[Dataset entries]
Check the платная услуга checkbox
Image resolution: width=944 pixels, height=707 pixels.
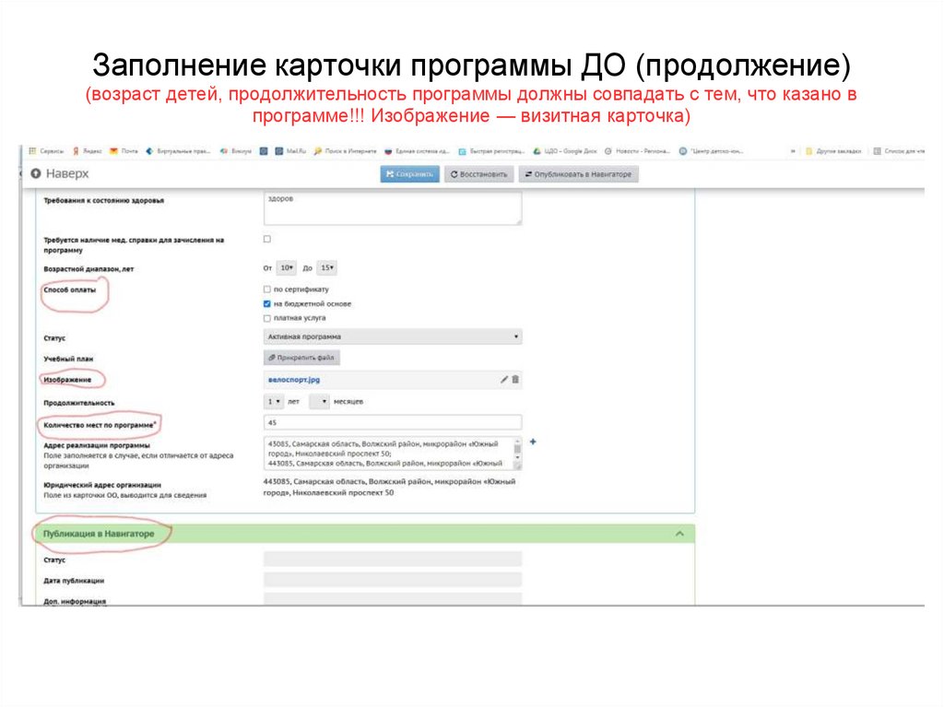coord(266,318)
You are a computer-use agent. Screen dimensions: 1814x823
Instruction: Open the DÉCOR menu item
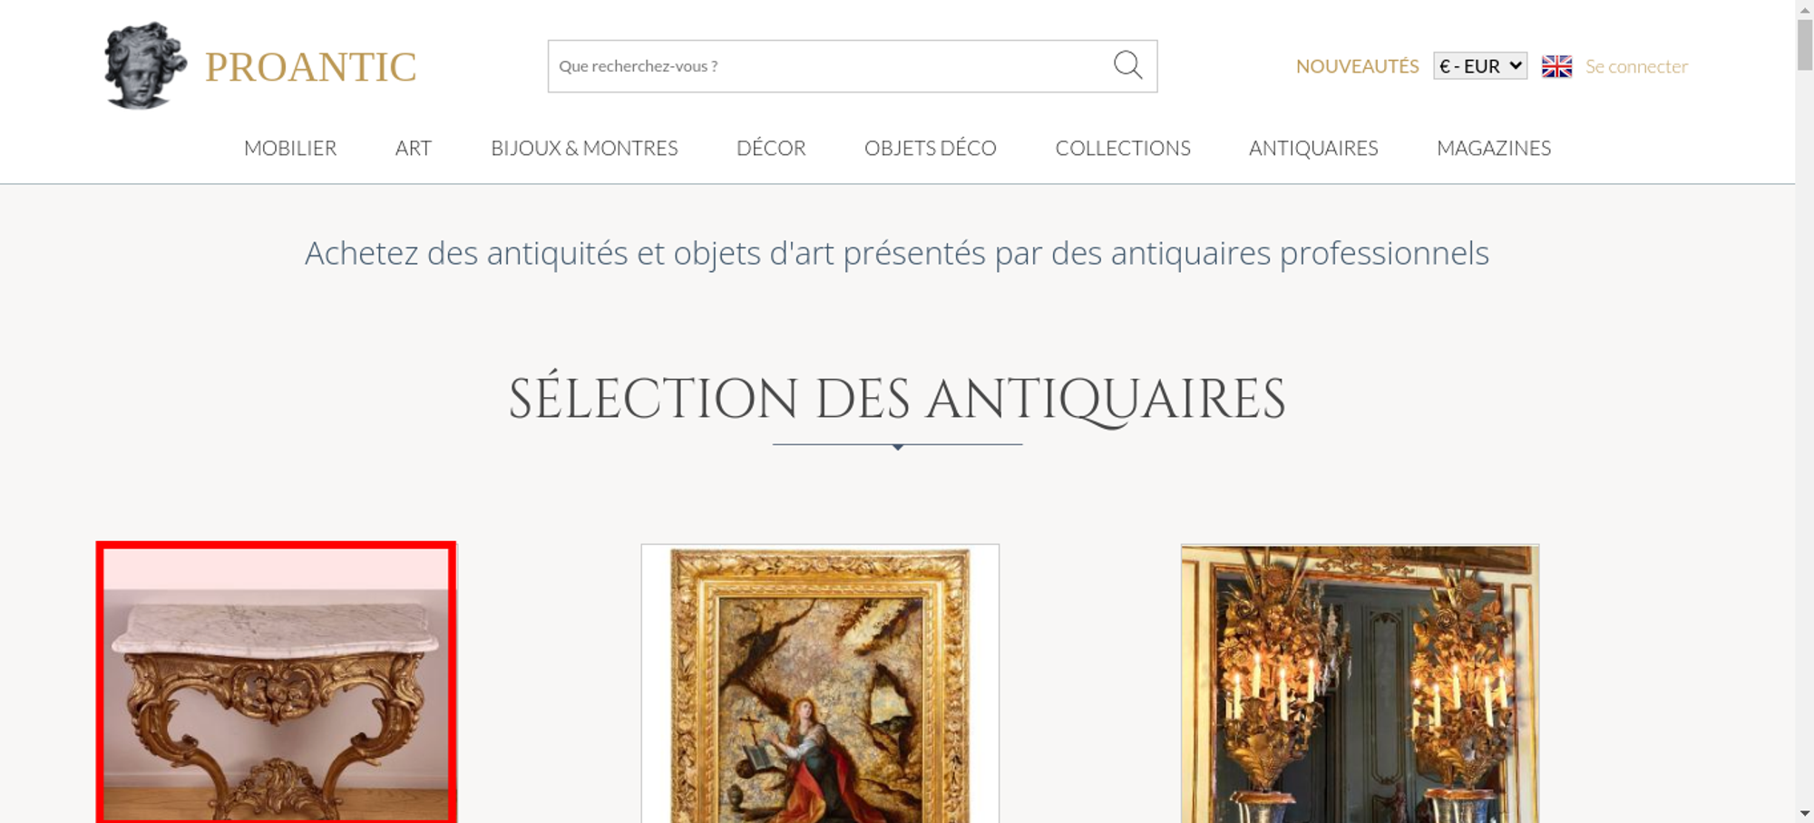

WHAT THE TASK ASKS |
Set every entry down again exactly as written, and omit the images.

RESPONSE |
Check the платная услуга checkbox
Image resolution: width=944 pixels, height=707 pixels.
coord(266,318)
You are a computer-use agent. Screen dimensions: 1814x823
Instruction: Open the DÉCOR menu item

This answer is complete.